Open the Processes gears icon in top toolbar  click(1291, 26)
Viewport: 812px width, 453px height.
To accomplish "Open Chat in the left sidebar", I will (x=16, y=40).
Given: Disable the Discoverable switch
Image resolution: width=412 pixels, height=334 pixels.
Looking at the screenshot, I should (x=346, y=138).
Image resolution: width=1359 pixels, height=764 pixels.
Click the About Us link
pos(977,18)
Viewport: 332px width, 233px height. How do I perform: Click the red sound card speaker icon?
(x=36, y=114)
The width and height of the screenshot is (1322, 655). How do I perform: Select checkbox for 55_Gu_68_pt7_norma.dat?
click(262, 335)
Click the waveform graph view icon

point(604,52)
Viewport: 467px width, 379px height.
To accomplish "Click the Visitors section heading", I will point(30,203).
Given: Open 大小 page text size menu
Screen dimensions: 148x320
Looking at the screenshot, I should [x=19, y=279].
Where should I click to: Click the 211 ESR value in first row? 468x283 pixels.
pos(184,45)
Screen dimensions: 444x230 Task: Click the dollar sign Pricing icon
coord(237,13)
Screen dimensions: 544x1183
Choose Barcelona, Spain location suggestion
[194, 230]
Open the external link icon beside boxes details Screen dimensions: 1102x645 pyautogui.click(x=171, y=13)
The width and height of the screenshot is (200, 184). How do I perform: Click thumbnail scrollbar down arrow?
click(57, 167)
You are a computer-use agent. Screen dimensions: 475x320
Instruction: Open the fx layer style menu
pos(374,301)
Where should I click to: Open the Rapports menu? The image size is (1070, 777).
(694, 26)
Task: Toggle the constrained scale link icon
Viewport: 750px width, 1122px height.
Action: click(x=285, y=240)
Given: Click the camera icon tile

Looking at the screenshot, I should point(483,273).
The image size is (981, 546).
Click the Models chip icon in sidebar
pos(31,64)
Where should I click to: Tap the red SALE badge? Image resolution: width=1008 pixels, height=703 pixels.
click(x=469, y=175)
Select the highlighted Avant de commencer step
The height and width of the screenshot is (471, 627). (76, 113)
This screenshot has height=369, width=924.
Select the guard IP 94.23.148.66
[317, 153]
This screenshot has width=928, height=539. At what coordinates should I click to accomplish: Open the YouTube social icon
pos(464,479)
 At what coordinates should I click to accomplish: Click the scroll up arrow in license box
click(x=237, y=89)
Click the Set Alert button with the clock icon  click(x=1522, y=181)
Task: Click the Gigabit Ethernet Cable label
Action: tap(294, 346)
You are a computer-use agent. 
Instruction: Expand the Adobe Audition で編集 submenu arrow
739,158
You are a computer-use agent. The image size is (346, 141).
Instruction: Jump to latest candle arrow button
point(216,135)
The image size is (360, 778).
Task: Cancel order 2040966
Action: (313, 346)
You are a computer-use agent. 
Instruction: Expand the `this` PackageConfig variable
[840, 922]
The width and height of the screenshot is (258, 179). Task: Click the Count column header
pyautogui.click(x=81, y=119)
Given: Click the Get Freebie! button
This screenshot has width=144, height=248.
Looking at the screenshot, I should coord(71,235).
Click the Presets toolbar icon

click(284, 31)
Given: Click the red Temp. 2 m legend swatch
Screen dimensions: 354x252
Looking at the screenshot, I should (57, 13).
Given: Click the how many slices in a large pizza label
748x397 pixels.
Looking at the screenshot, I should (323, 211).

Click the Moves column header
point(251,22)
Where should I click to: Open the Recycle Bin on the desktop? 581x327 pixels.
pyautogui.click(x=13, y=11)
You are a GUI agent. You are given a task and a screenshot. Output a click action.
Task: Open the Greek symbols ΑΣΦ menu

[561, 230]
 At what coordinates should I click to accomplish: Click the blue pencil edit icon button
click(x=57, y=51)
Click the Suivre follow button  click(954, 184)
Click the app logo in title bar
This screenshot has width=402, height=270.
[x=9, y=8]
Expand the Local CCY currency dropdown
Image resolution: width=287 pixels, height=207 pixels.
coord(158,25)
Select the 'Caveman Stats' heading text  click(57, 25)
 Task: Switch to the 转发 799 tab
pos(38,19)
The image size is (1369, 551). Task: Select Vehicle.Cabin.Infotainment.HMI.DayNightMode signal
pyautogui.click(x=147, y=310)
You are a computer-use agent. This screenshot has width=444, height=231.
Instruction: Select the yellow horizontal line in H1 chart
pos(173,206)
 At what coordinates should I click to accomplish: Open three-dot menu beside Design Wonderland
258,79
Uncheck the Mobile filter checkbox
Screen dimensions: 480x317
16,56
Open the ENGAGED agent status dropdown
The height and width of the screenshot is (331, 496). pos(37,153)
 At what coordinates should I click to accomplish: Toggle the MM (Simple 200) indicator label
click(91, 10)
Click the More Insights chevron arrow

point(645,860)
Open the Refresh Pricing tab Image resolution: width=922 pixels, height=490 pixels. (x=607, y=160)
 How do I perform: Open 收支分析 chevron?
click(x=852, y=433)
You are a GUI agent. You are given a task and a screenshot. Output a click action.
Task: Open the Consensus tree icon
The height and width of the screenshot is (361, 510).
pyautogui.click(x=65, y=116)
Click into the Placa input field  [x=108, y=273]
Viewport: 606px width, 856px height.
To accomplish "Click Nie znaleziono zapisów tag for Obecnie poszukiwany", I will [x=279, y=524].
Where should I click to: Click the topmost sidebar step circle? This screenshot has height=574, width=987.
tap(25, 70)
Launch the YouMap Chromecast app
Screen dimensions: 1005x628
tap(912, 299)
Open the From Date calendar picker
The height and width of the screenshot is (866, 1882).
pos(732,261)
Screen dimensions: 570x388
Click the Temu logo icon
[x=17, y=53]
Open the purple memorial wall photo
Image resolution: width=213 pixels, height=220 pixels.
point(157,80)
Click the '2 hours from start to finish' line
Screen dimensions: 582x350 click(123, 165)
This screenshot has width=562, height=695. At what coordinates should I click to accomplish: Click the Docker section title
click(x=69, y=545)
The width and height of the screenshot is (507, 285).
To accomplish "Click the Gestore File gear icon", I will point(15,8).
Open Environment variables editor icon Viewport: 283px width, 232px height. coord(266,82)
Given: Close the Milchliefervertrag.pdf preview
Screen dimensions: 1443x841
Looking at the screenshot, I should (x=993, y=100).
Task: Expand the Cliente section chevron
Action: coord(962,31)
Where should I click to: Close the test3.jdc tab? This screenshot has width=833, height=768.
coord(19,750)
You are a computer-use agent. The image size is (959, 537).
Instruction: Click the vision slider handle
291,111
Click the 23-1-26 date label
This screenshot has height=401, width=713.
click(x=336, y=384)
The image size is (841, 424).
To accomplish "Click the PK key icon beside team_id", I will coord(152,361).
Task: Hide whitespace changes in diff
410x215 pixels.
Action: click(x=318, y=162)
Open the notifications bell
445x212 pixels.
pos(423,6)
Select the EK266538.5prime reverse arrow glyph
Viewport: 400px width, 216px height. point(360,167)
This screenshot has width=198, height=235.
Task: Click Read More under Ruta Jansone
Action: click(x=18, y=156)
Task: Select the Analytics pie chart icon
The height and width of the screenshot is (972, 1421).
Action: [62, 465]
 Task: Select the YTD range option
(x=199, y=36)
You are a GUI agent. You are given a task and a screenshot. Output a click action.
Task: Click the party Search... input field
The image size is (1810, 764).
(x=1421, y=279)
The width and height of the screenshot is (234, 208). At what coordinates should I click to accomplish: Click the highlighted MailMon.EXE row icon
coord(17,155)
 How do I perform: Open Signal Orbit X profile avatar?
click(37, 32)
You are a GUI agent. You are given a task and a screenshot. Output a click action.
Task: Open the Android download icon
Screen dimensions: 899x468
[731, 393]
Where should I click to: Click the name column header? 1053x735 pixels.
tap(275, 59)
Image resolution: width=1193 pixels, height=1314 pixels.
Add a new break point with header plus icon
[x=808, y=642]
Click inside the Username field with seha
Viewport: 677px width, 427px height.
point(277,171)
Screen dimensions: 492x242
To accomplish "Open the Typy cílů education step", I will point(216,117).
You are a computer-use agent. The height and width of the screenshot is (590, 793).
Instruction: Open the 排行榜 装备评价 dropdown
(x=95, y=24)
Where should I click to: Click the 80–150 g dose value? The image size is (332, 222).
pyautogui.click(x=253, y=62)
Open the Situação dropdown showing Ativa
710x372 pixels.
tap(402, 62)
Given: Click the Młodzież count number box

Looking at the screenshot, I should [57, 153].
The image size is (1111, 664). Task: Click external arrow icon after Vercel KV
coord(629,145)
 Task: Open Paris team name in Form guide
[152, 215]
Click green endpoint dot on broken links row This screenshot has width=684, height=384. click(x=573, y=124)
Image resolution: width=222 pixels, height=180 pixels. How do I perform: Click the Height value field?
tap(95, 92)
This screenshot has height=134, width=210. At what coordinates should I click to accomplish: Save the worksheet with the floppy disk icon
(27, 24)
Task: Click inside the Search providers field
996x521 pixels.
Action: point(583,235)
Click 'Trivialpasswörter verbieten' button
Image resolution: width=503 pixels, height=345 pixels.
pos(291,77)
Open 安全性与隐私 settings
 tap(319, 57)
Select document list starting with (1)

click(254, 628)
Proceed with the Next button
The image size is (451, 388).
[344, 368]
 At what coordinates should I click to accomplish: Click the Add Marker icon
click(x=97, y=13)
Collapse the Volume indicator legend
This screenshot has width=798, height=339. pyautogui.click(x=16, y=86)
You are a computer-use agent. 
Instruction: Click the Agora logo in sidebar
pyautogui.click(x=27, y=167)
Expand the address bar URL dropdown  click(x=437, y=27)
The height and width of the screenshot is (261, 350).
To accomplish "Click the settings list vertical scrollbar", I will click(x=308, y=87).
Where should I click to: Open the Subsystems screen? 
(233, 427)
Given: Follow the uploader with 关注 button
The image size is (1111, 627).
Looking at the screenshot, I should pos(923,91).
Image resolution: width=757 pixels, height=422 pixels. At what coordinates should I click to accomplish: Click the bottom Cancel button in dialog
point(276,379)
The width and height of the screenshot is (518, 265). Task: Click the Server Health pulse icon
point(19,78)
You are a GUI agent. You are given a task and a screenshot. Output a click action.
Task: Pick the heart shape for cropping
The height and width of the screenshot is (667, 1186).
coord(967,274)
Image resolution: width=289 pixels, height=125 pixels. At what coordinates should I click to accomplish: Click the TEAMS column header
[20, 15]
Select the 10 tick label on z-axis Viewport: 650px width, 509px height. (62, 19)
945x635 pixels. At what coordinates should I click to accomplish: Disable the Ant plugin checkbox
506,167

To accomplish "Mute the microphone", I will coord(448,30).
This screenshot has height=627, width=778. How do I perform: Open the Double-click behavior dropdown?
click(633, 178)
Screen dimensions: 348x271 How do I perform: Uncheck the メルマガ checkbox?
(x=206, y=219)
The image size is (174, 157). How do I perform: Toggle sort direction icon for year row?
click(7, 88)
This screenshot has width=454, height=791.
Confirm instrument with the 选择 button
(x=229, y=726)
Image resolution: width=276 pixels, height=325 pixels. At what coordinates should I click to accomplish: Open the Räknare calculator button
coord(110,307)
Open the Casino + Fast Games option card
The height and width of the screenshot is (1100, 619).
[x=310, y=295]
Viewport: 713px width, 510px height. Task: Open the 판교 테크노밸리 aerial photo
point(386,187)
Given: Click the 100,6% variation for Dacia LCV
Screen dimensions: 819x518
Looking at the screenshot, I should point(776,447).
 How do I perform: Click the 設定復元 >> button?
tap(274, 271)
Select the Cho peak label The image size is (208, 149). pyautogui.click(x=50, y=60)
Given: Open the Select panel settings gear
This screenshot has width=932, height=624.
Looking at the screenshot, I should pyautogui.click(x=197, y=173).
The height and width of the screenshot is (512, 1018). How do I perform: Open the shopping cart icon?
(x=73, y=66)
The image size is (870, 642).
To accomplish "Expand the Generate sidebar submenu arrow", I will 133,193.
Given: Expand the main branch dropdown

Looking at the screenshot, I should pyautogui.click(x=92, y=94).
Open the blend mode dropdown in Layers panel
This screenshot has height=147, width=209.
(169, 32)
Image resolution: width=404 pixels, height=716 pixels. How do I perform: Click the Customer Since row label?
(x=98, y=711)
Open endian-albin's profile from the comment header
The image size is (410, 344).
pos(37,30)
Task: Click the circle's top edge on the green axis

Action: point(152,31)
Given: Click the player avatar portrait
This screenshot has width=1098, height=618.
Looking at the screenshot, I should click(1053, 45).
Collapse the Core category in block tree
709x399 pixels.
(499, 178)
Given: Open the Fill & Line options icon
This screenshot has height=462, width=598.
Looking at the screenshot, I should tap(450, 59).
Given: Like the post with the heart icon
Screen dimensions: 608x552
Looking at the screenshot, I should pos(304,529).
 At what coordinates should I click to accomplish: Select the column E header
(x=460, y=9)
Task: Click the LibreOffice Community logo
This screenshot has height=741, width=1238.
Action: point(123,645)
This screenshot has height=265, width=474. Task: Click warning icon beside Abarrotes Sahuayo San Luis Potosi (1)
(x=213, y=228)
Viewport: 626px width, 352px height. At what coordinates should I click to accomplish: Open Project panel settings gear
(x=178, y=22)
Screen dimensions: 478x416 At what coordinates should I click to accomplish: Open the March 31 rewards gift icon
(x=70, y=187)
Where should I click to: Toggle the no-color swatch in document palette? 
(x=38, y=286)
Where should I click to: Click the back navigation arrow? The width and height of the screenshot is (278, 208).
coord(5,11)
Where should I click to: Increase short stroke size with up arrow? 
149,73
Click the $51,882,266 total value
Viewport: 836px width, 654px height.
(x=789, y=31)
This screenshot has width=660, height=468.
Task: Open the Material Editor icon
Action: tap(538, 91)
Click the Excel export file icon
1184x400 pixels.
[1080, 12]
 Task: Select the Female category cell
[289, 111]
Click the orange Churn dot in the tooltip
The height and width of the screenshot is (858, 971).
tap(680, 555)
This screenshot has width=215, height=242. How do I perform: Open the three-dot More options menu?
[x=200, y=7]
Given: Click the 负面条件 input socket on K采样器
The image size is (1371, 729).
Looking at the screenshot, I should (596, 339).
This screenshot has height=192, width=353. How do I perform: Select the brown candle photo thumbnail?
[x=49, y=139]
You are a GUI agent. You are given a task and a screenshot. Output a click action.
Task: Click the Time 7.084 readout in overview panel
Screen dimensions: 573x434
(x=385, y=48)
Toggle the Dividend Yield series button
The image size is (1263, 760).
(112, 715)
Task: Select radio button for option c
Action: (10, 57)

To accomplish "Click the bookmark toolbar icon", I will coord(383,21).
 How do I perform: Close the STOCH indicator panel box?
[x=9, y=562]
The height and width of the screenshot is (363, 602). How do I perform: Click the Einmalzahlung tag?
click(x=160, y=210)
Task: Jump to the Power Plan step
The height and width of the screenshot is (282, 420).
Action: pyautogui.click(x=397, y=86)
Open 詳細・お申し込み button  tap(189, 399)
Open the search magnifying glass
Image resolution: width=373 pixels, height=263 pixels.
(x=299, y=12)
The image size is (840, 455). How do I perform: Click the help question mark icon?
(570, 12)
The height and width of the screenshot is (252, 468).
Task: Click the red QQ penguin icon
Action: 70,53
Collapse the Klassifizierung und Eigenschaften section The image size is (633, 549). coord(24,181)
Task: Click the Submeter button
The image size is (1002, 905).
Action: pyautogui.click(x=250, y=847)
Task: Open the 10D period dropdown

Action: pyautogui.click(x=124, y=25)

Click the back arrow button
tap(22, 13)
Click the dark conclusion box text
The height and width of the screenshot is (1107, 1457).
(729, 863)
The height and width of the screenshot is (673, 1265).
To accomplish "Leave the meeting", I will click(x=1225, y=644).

-=-=-

### WHAT YOU WILL DO
Would you please write out, exactly and with no other lines, the stretch of the listing above from the line containing "You are a computer-use agent. The height" through the line containing "Expand the address"?

### SOLVED PROBLEM
You are a computer-use agent. The height and width of the screenshot is (590, 793).
Instruction: Open the 排行榜 装备评价 dropdown
(x=95, y=24)
Where should I click to: Click the 80–150 g dose value? The image size is (332, 222).
pyautogui.click(x=253, y=62)
Open the Situação dropdown showing Ativa
710x372 pixels.
tap(402, 62)
Given: Click the Młodzież count number box

Looking at the screenshot, I should [57, 153].
The image size is (1111, 664). Task: Click external arrow icon after Vercel KV
coord(629,145)
 Task: Open Paris team name in Form guide
[152, 215]
Click green endpoint dot on broken links row This screenshot has width=684, height=384. click(x=573, y=124)
Image resolution: width=222 pixels, height=180 pixels. How do I perform: Click the Height value field?
tap(95, 92)
This screenshot has height=134, width=210. At what coordinates should I click to accomplish: Save the worksheet with the floppy disk icon
(27, 24)
Task: Click inside the Search providers field
996x521 pixels.
Action: point(583,235)
Click 'Trivialpasswörter verbieten' button
Image resolution: width=503 pixels, height=345 pixels.
pos(291,77)
Open 安全性与隐私 settings
 tap(319, 57)
Select document list starting with (1)

click(254, 628)
Proceed with the Next button
The image size is (451, 388).
[344, 368]
 At what coordinates should I click to accomplish: Click the Add Marker icon
click(x=97, y=13)
Collapse the Volume indicator legend
This screenshot has width=798, height=339. pyautogui.click(x=16, y=86)
You are a computer-use agent. 
Instruction: Click the Agora logo in sidebar
pyautogui.click(x=27, y=167)
Expand the address bar URL dropdown  click(x=437, y=27)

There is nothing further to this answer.